Chronique d’une mort annoncée
Dans le silence et la grisaille de l’hiver québécois, une voiture sort brusquement de la route pour aller s’encastrer dans des blocs de béton. Au volant, Simon. Mort sur le coup. Le début d’un deuil douloureux pour la famille – Simon laisse derrière lui un frère, une mère et un père dévastés – mais aussi pour les quelque 200 habitants d’Irénée-les-Neiges. Dans Répertoire des villes disparues, 11e long métrage de Denis Côté, le réalisateur canadien retrouve ses marottes. La perte, le deuil, l’isolement, l’ennui. Il filme la peur de l’autre et le repli sur soi d’une communauté villageoise au cœur d’un Québec rural à l’agonie. Repli sur soi face à la mort prématurée de l’un des leurs. Mais aussi face à la disparition inéluctable de leur village. Car la transformation du monde n’attend pas. N’attend plus. Elle est violente et irréversible. A moins de s’ouvrir rapidement à ce monde en mutation, les habitants d’Irénée-les-Neiges se condamnent à une mort certaine. Et leur commune, à devenir un village fantôme. « Village fantôme »… Denis Côté prend d’ailleurs l’idée à la lettre pour la figurer à l’écran à travers l’apparition de mystérieuses silhouettes. Des revenants immobiles et mutiques, anciens villageois de retour sur leur terre, rappelant à « ceux qui restent » leur devoir de réagir pour ne pas sombrer dans l’oubli. Revenants qui ne sont pas sans rappeler ceux de Robin Campillo ou de Fabrice Gobert.
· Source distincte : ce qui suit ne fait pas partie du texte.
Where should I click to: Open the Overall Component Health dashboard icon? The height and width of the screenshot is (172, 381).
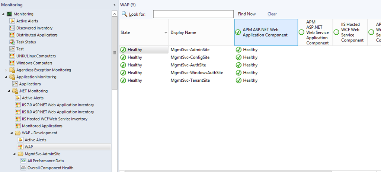(23, 168)
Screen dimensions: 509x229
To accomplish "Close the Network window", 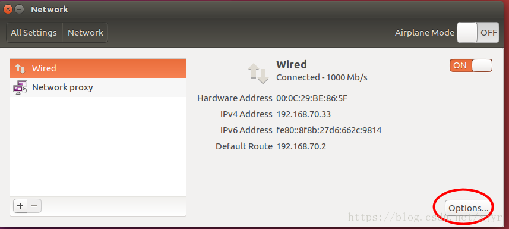I will (x=9, y=9).
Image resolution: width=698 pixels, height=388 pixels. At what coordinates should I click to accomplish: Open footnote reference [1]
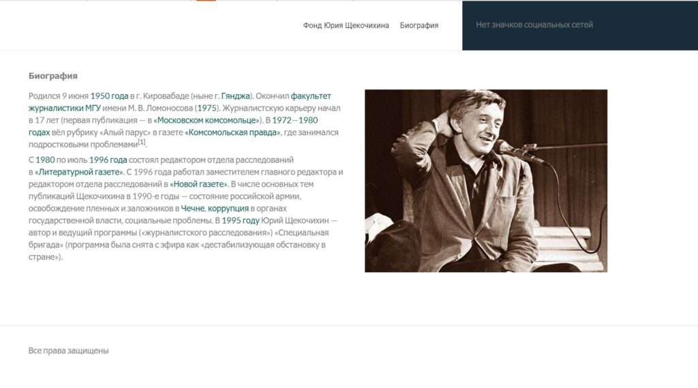click(142, 142)
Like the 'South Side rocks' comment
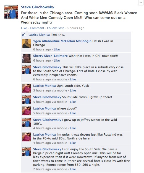The height and width of the screenshot is (173, 144). [x=73, y=102]
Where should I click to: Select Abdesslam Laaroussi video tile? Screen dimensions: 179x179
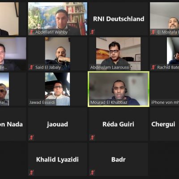(119, 54)
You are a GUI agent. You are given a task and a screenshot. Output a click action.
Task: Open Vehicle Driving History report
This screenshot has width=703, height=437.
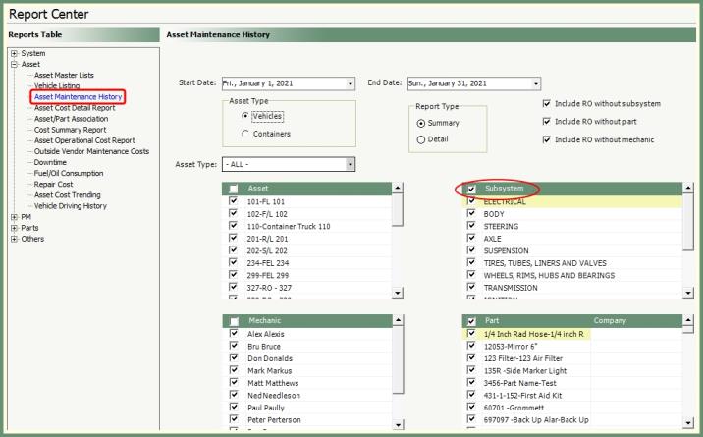click(70, 206)
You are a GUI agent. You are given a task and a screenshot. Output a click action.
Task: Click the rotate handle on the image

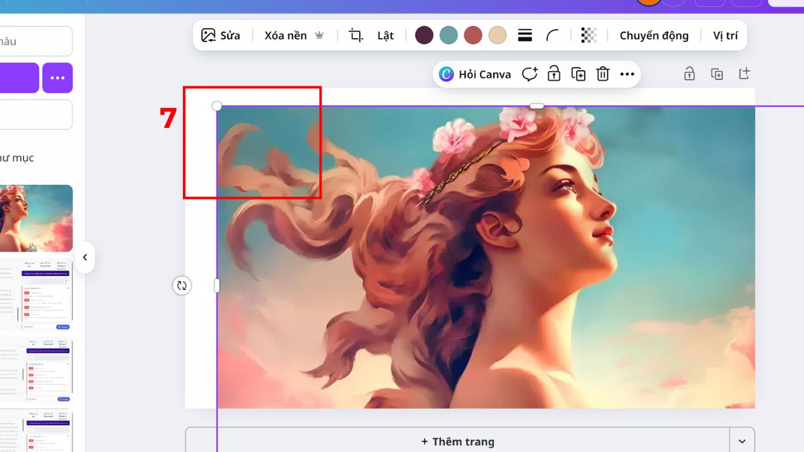point(182,286)
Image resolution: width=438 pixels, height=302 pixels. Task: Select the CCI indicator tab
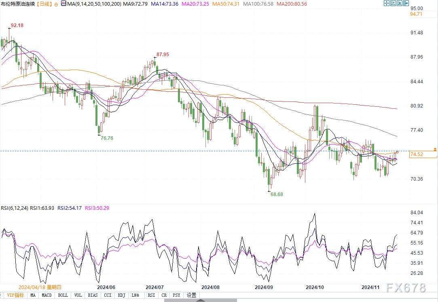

Filmé en 16 mm, Répertoire des villes disparues est enveloppé d’un charme lugubre à l’étrangeté inquiétante. Une esthétique vaporeuse qui participe à la propagation quasi imperceptible d’une angoisse diffuse tout au long du récit. Sauf qu’il y a un hic, malheureusement. Si les âmes disparues sont de retour à Irénée-les-Neiges, le film semble en manquer cruellement. Passée l’immersion plutôt séduisante dans cet univers mélancolique, le récit finit par se désincarner peu à peu, et ce en dépit de la très bonne prestation collective du casting. Un écueil regrettable dû, peut-être, au non-choix de Denis Côté qui semble vouloir ménager la chèvre et le chou, tergiversant entre poésie désabusée et film quasi documentaire, façon Strip-tease. Une « hésitation » qui finit par nous sortir de la langueur cotonneuse et hypnotique initiale. C’est dommage tant les choix narratifs comme esthétiques s’avéraient au départ plus prometteurs. Mais Denis est passé à côté…
Répertoire des villes disparues de Denis Côté, avec Robert Taylor, Josee Deschenes, Diane Lavallée, Jean-Michel Anctil, Jocelyn Zucco… Québec, 2019. En compétition au 27e Festival de Gérardmer.